-------- DATASET --------

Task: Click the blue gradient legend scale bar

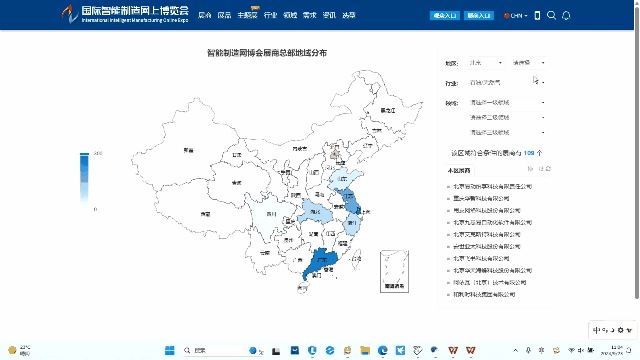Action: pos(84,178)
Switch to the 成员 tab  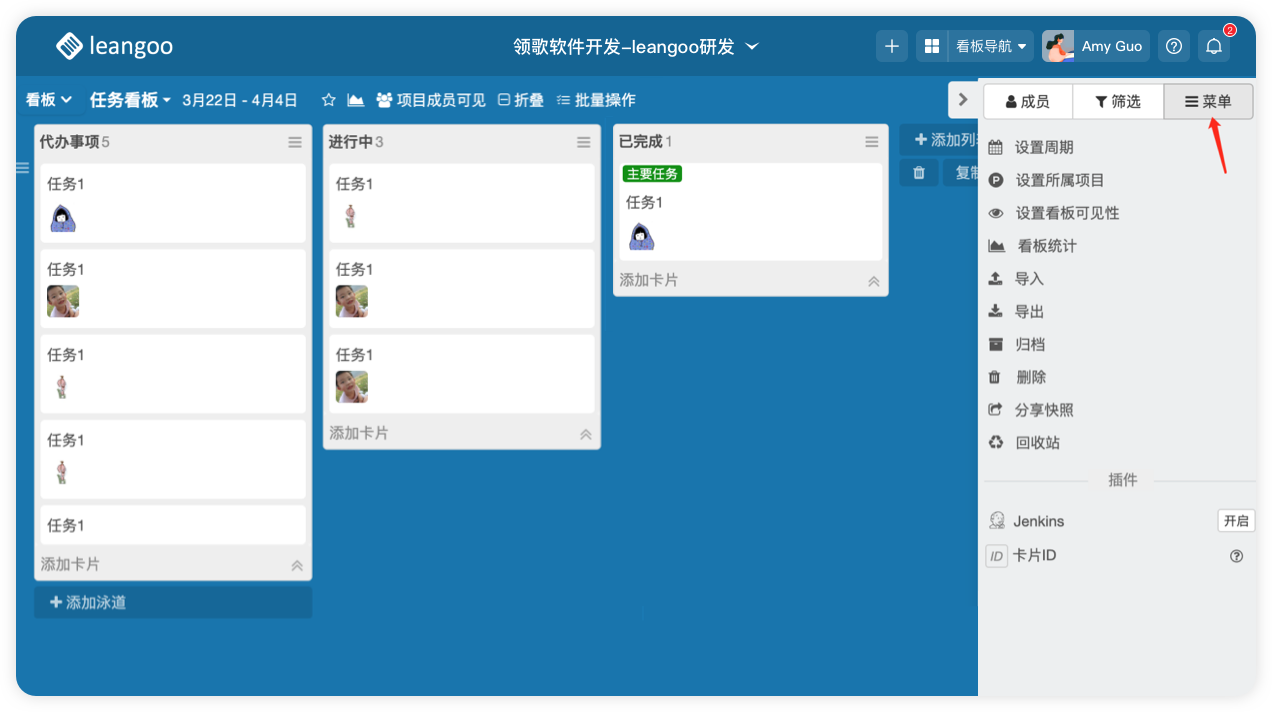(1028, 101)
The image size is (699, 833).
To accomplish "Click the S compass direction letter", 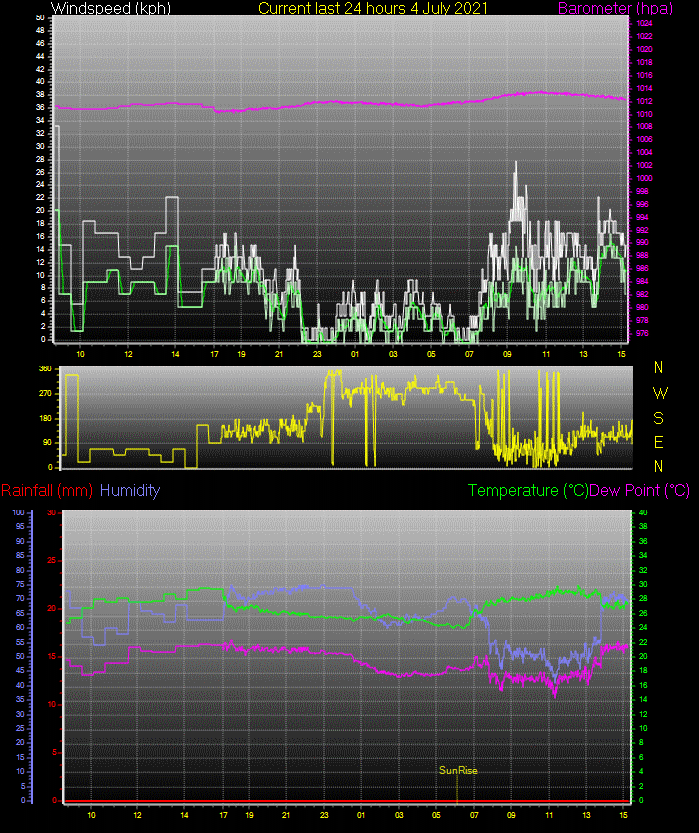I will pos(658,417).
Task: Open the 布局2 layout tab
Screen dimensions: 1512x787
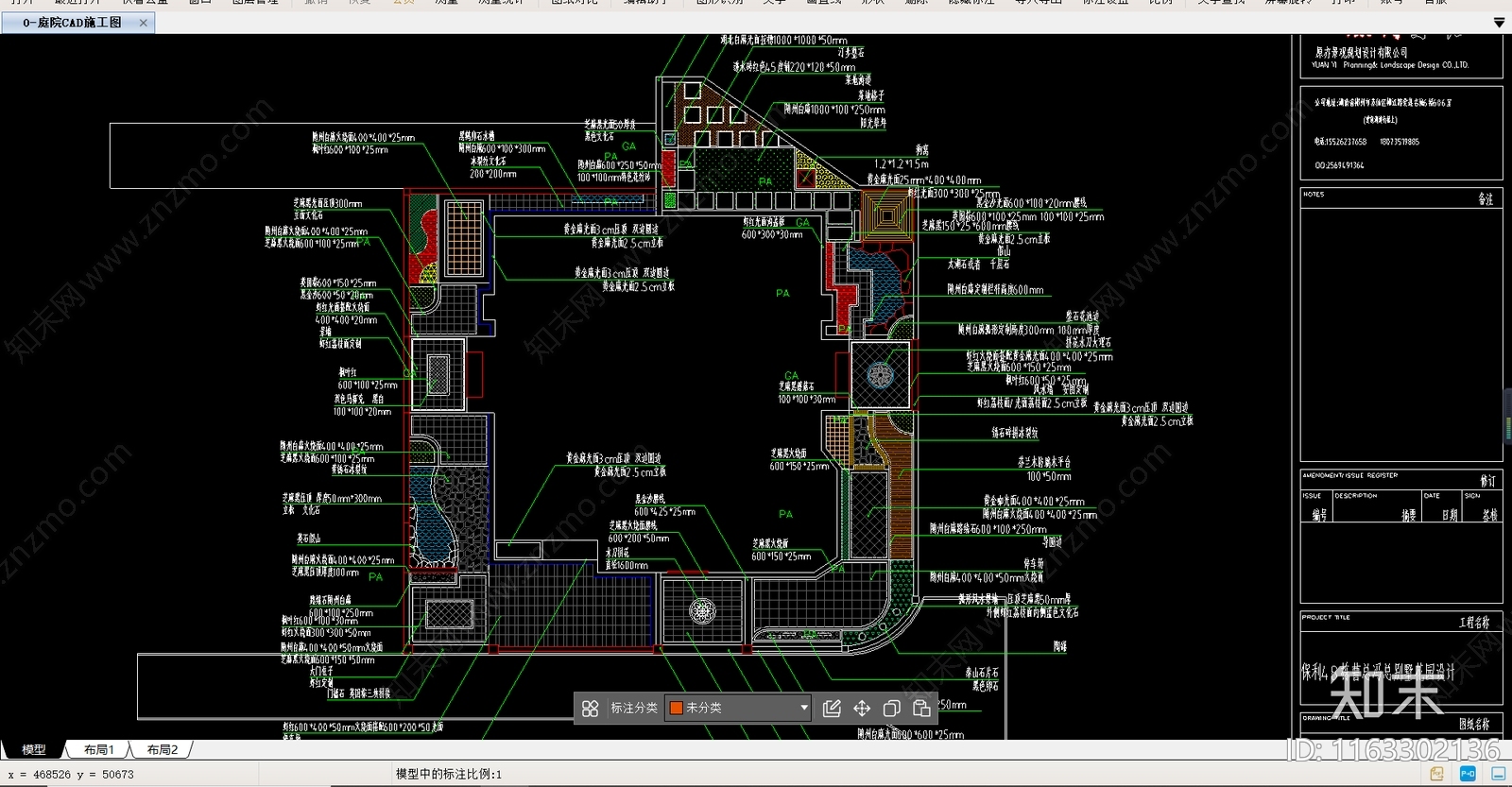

--------

**WORK REQUEST**:
Nothing but the lines from the one holding "Task: Open the 布局2 layout tab" to the end of the entries above should be echoed, exactly and with both ends included; omit the pictures.

**THE ANSWER**:
Task: Open the 布局2 layout tab
Screen dimensions: 1512x787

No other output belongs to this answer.